» Problem statement
Express the lines starting at the start of the records and ending at the line containing "Action: coord(943,84)" as a JSON list of strings, one string per line and no blank lines.

╭─ Material to process

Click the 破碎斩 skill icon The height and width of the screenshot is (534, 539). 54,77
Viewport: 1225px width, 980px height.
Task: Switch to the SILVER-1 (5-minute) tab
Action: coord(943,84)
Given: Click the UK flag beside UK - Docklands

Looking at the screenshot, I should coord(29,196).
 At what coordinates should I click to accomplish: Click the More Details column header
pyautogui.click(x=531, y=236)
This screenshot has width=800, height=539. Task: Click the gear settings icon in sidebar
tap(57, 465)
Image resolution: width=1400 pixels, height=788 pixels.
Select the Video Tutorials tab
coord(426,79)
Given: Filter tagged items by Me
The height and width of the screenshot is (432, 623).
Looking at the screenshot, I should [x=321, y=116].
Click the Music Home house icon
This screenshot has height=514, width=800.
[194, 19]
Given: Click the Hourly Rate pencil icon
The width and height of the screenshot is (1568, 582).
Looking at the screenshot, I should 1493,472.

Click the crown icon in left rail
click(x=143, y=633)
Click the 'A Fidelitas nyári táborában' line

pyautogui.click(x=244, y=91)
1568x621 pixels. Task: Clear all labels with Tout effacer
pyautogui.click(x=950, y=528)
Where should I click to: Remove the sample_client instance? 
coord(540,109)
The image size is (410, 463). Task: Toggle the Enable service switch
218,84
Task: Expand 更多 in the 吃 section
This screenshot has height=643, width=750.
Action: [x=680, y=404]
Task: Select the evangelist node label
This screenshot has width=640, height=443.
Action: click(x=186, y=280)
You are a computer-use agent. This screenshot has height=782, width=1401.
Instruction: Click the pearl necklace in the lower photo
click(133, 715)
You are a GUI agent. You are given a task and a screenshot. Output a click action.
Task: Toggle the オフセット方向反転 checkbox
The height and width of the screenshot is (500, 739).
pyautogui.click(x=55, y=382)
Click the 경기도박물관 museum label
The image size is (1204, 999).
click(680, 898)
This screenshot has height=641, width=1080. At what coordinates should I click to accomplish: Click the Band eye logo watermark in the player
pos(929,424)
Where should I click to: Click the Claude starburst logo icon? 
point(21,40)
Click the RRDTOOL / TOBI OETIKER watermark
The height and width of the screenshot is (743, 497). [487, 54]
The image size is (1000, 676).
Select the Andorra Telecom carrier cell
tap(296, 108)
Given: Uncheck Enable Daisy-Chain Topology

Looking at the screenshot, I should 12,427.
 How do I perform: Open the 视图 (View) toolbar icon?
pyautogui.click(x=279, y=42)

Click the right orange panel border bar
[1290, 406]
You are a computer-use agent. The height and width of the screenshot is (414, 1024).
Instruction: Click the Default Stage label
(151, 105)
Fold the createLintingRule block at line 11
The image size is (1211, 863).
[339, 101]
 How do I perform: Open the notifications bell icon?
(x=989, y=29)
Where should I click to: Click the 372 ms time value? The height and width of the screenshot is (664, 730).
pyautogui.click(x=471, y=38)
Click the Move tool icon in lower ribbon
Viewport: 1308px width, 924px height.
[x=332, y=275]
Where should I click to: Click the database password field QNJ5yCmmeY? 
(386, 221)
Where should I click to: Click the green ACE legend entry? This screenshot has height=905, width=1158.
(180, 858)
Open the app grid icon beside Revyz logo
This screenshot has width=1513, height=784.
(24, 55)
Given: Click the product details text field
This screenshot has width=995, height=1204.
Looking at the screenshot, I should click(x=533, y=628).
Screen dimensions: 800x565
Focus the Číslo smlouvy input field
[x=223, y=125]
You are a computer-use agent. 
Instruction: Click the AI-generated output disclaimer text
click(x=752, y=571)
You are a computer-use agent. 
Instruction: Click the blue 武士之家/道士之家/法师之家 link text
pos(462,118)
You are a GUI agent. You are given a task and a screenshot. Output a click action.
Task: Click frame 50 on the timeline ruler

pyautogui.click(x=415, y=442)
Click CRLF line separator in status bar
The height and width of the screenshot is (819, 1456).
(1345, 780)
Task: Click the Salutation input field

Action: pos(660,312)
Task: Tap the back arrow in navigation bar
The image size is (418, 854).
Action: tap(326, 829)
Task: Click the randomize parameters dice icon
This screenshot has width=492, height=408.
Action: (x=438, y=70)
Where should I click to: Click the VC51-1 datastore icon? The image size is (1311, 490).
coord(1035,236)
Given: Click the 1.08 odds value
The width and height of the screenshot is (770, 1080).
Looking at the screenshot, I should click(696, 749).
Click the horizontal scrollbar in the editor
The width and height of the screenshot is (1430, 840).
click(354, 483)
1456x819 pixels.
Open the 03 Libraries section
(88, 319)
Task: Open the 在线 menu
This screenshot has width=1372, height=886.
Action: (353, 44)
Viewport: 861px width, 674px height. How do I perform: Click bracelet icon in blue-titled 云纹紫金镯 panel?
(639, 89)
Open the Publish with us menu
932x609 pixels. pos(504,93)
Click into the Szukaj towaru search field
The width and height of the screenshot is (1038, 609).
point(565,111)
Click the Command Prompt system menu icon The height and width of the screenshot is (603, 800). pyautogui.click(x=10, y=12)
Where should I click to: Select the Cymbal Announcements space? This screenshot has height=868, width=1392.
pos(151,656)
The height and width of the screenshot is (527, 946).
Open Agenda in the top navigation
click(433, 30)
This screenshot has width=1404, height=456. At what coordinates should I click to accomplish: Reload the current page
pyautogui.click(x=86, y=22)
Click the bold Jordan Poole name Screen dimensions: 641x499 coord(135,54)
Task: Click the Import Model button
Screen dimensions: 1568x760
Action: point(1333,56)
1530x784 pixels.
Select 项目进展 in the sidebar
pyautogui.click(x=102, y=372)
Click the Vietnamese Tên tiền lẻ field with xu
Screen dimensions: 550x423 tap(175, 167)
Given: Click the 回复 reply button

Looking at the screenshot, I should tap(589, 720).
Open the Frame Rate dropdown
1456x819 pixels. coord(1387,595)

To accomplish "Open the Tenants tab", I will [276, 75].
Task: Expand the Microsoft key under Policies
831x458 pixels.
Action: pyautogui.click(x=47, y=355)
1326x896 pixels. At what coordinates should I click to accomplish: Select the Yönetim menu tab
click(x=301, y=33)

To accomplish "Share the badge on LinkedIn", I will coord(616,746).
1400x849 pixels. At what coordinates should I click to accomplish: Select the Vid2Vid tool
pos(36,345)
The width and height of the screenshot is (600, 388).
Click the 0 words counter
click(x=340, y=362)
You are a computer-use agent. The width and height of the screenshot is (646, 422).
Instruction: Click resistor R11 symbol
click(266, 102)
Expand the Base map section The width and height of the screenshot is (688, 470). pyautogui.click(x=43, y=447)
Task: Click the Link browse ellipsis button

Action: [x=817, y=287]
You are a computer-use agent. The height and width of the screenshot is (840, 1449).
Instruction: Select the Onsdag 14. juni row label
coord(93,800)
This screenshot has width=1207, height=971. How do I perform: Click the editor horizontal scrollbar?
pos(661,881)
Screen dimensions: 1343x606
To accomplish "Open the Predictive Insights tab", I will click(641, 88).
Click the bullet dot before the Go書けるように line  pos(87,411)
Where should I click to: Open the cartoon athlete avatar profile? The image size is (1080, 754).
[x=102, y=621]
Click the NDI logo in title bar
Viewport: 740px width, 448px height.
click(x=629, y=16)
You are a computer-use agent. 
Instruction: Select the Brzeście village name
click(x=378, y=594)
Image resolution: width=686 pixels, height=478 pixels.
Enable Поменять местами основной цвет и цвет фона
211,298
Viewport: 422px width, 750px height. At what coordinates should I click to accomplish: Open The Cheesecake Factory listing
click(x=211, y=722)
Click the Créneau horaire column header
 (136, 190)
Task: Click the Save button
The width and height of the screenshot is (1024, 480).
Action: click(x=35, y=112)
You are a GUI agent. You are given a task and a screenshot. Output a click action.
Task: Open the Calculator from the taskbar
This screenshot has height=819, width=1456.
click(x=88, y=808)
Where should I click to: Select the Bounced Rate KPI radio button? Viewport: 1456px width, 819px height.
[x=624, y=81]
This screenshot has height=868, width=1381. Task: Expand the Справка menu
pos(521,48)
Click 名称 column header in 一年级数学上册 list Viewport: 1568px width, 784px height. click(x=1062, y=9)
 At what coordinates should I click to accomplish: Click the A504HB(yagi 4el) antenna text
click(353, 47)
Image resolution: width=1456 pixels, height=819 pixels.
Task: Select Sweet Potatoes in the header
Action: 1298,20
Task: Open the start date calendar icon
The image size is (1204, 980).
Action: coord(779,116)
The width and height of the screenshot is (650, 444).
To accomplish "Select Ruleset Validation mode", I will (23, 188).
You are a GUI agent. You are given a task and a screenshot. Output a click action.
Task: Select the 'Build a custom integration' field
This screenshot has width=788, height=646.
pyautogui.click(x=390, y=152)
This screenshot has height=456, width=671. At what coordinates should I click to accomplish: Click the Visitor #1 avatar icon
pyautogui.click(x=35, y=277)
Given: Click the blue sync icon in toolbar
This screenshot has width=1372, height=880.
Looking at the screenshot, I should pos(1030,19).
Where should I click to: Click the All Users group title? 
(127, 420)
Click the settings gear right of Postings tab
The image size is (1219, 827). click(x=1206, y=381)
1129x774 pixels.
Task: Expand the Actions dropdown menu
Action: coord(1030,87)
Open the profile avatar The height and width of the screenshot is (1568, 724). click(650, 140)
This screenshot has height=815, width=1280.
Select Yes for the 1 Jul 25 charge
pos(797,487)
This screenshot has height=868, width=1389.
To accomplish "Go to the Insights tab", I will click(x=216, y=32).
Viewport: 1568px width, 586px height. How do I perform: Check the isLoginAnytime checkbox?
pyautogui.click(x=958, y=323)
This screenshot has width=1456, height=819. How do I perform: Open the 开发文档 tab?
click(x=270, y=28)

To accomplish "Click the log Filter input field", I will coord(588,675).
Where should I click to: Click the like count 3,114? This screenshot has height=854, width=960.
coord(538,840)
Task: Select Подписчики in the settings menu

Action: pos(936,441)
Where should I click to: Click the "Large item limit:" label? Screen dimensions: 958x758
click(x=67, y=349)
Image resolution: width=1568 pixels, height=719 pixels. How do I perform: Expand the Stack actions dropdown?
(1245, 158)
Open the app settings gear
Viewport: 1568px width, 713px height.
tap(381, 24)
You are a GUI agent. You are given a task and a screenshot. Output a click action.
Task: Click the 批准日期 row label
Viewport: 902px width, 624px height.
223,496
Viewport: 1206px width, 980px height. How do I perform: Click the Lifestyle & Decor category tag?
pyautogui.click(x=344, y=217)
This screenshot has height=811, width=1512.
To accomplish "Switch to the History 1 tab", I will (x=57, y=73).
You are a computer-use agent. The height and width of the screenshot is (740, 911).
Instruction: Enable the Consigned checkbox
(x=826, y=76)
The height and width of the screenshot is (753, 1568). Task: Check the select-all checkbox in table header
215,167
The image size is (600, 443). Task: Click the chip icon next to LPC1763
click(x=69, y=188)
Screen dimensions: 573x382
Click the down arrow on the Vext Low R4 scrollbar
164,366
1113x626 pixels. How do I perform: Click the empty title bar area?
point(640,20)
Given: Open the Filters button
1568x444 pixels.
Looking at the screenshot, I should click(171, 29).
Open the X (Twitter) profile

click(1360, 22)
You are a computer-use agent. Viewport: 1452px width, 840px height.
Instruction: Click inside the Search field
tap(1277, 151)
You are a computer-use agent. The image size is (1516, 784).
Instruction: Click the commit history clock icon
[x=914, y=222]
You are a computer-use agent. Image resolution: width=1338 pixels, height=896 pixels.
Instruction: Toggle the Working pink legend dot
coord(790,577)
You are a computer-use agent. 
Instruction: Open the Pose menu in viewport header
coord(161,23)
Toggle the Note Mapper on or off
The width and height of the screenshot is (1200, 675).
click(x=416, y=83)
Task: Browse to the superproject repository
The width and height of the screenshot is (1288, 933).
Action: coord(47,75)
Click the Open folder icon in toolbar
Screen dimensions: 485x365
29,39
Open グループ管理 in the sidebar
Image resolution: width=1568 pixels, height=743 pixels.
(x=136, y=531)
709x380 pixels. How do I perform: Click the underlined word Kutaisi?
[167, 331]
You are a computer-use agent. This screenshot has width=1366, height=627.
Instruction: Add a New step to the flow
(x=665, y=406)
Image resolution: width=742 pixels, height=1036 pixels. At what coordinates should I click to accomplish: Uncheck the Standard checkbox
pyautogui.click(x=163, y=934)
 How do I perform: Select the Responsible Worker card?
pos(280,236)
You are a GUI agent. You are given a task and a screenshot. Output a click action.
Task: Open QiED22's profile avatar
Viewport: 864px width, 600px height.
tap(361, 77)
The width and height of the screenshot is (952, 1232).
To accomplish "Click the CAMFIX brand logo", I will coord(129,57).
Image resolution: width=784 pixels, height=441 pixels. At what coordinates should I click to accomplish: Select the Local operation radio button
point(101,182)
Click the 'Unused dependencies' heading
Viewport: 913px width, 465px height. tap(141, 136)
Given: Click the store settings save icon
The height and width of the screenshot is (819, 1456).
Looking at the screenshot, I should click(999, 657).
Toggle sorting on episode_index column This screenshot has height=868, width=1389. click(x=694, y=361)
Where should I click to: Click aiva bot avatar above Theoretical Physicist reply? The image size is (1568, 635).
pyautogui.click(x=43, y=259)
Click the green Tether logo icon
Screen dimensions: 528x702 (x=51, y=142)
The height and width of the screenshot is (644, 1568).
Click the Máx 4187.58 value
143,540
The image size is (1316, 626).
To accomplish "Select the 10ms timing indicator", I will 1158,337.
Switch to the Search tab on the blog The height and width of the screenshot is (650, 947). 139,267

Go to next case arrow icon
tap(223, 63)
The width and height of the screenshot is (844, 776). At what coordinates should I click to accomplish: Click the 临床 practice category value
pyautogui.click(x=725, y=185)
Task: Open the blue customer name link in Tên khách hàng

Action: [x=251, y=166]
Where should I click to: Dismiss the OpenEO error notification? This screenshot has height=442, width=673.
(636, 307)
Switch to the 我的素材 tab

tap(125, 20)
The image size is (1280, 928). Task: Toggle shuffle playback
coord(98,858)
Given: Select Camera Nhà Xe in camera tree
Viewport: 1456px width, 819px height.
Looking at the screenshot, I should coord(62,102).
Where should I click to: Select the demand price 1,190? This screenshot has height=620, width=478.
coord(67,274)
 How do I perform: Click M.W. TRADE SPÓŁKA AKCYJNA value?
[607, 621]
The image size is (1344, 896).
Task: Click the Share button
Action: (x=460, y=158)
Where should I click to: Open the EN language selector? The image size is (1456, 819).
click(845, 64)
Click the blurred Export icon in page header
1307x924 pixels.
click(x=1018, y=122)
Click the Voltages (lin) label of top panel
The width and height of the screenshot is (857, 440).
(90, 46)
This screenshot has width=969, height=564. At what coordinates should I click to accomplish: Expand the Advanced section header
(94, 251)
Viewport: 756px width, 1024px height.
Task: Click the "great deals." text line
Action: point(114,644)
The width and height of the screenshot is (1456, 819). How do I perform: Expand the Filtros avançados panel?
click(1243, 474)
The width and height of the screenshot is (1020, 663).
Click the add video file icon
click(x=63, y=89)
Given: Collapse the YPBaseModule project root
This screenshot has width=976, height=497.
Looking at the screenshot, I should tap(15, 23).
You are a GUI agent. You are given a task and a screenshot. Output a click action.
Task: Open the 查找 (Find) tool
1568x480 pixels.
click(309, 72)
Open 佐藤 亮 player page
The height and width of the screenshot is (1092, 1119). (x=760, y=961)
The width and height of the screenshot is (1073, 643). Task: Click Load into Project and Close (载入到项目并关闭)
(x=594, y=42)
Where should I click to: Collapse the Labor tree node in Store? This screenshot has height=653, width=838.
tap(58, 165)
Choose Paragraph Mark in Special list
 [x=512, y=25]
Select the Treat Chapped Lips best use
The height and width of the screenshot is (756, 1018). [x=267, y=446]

╰─

» Response for this exercise
[
  "Click the 破碎斩 skill icon The height and width of the screenshot is (534, 539). 54,77",
  "Viewport: 1225px width, 980px height.",
  "Task: Switch to the SILVER-1 (5-minute) tab",
  "Action: coord(943,84)"
]